WILMINGTON- On November 5 Americans will head to the polls and cast their ballots for a variety of local, state and federal offices. But voters in Wilmington will have yet another issue to ponder as they step into the booth—whether they’ve changed their minds on the issue of public nudity in town.

Town clerk Susan Manton recommended “piggybacking” the vote on the general election in order to minimize confusion with absentee ballots and other issues created by two elections conducted in such a short timeframe. In July, following adoption of the town’s public indecency ordinance, advocates of the traditionally clothing-optional use of the Ledges at Harriman Reservoir petitioned for a special town meeting at which voters were asked whether the ordinance should be rescinded. The effort failed, with the ordinance upheld by a scant seven votes, 289 to 282.

Since then, petitioners have collected 135 signatures in support of reconsidering the August 27 vote, more than the 89 needed for a valid petition. According to Manton, no one has taken official responsibility for the petition, pages of which have been turned in by several residents. Manton says some of the signatures were submitted in an unmarked envelope left under her window on Monday, September 23, a few days before the petition deadline.

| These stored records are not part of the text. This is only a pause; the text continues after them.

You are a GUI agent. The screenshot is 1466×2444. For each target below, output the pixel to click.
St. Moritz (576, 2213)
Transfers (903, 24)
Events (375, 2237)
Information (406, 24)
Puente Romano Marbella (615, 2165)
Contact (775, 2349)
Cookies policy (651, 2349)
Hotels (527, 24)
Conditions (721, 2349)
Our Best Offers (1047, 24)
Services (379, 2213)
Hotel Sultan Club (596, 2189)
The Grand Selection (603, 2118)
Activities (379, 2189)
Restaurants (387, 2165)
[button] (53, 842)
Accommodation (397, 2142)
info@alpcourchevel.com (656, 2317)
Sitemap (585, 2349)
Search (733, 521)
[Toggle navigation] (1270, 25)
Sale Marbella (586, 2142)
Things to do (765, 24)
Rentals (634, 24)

“I don’t believe I’ve ever received petition pages this way before,” Manton said. “I guess the theory is that those who signed the language are those who are taking ownership.”

Manton said she counsels potential petitioners to use a “point man” of sorts to submit the petition, on the assumption that members of the public and press will be seeking information regarding who is responsible for submitting the petition. Phil Markham, organizer of the Friends of the Ledges advocacy group, did not take ownership but in a recent article said the petition is a “consensus of many local people, some because of wishing to avoid conflict wish to be anonymous.”

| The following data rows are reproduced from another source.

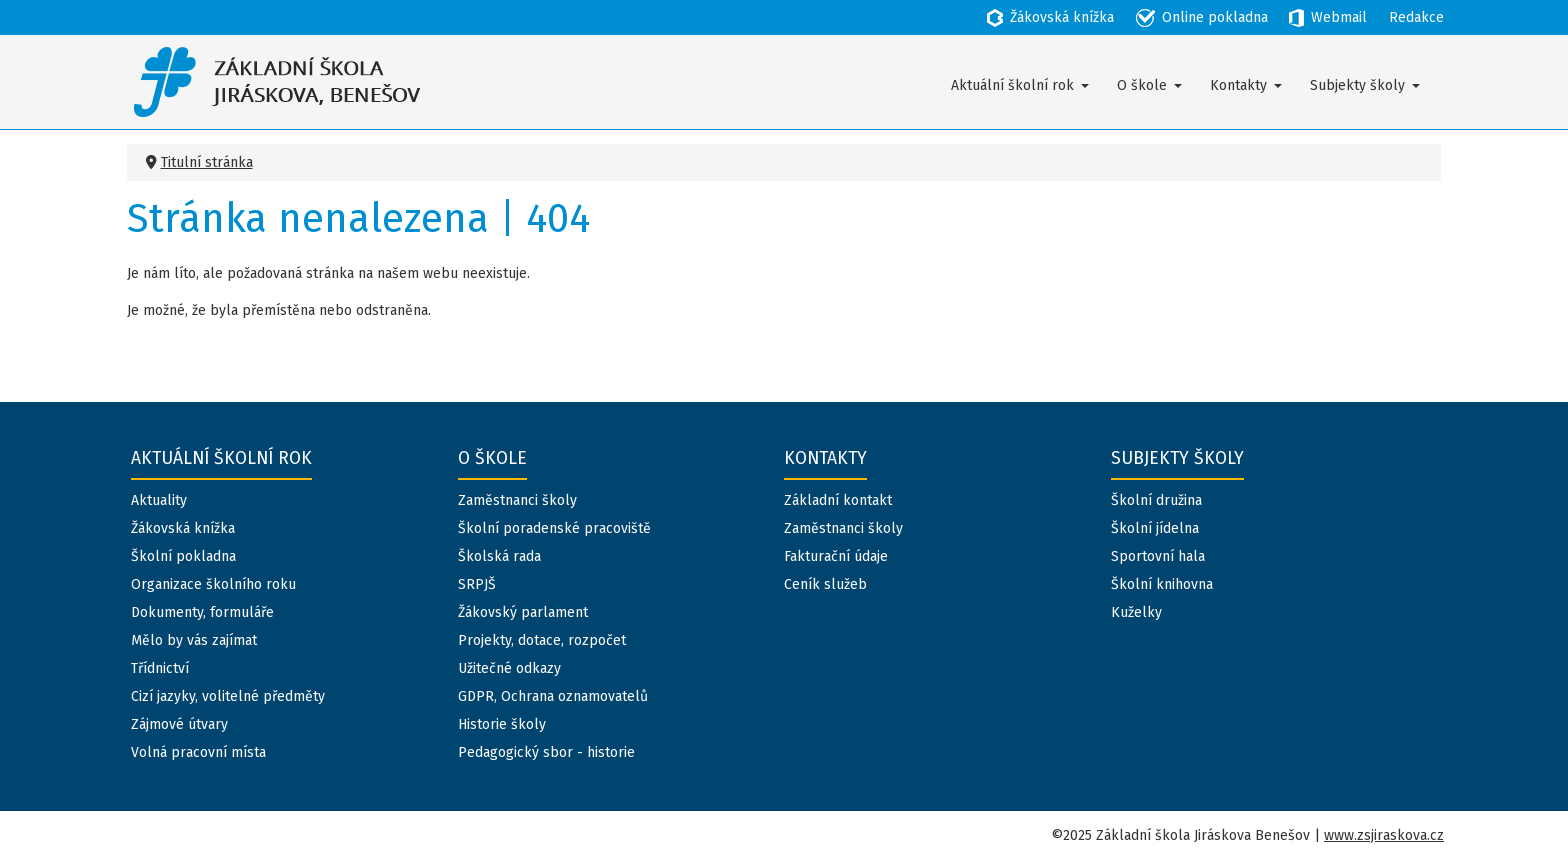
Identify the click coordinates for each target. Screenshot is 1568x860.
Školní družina (1156, 500)
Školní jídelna (1155, 528)
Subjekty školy (1357, 85)
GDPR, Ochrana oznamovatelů (553, 696)
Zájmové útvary (179, 724)
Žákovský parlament (523, 612)
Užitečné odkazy (509, 668)
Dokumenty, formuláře (202, 612)
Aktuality (159, 500)
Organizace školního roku (213, 584)
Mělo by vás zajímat (194, 640)
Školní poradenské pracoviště (554, 528)
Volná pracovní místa (198, 752)
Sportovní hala (1158, 556)
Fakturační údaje (836, 556)
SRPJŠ (477, 584)
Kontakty (1238, 85)
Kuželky (1136, 612)
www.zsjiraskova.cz (1384, 835)
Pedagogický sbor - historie (546, 752)
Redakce (1416, 17)
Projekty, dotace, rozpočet (542, 640)
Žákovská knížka (183, 528)
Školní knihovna (1162, 584)
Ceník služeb (825, 584)
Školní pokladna (183, 556)
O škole (1142, 85)
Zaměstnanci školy (517, 500)
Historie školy (502, 724)
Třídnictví (160, 668)
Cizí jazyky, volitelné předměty (228, 696)
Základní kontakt (838, 500)
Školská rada (499, 556)
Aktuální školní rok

Markham said his group is “thrilled” about the petition for a new vote. The petition which was circulated features a laundry list of reasons for reconsidering or rescinding the ordinance, some of which did not sit well with members of the selectboard. Chair Fred Skwirut said he took offense to language which says the ordinance was “conceived in bias, hatred, misinformation and propaganda, rather than fact.” Skwirut said he was particularly offended by the notion that bias and hatred played a part in the process. Board member John Redd echoed his sentiments.

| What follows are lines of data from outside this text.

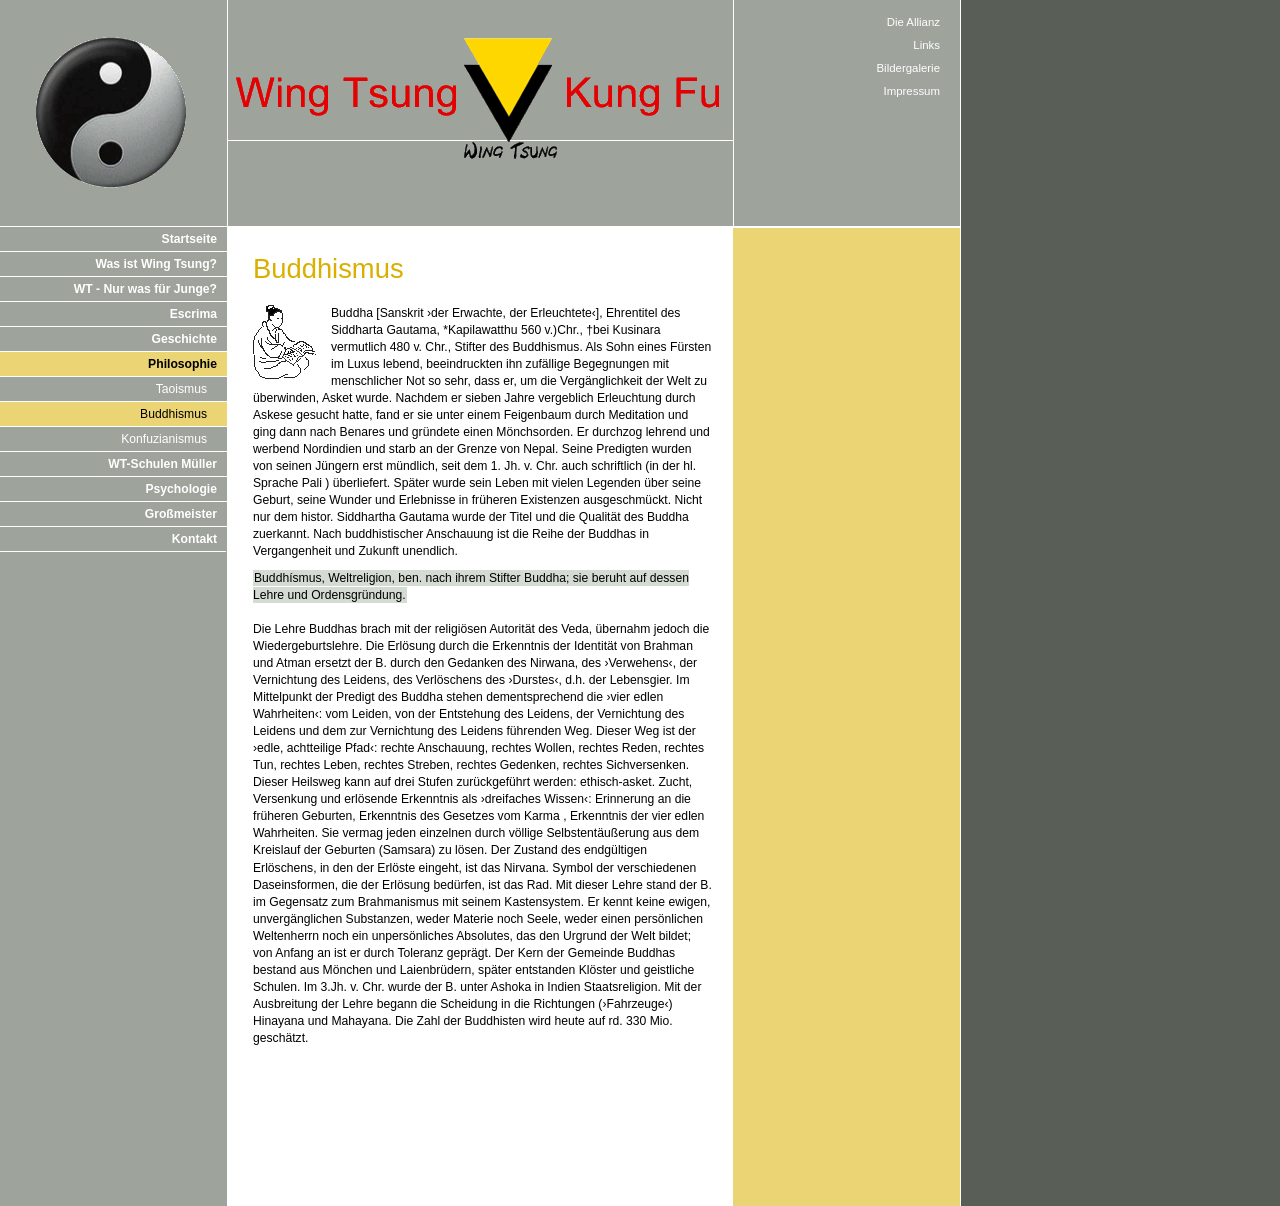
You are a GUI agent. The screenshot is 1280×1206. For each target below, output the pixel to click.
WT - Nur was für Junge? (145, 289)
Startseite (189, 239)
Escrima (193, 314)
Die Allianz (913, 22)
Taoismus (181, 389)
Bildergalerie (909, 68)
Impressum (912, 91)
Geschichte (184, 339)
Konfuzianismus (164, 439)
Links (926, 45)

Selectboard members adopted the Wilmington Public Indecency Ordinance in June, in response to complaints from Vernon resident Margaret Frost, whose family owns a camp near the Harriman Reservoir shoreline. Frost came before the board in 2001 to report her observation of growing problems with nudity at the Ledges. Frost alleged the traditional boundaries of the beach had been stretched closer and closer to the shoreline adjacent to her camp. She told board members the nudity had become “in your face” and said she had also witnessed an increase in lewd and lascivious conduct.

Selectboard members engaged in discussions with Frost, representatives from U.S. Generating Company, which owns the property, and Markham, to deal with issues raised by Frost and a handful of other complainants. Ledges users said some of the complaints were not valid, but pledged to address legitimate concerns about boundaries and lewd and lascivious conduct.

Frost returned this summer and said nothing had changed as a result of those efforts, and advocated for a public indecency ordinance.

Two weeks later selectboard members approved the ordinance by a four to one vote and the petition to rescind the ordinance was circulated and submitted in short order.

Ledges users and their supporters say the narrow margin of victory for ordinance proponents may have been the result of misinformation circulated through what they allege is a smear campaign by a handful of anti-Ledges individuals.

Amongst those who campaigned in support of the ordinance were the Citizens Interaction Network, headed by Halifax resident Donald Perna. CIN set up a table outside of the pre-vote informational meeting in August, with materials from its own organization, pictures allegedly taken of naturists at the Ledges, and condoms purported to have been collected in and around the Ledges.

A pre-vote information hearing has not been chosen, but town officials are considering scheduling it for Wednesday, October 30.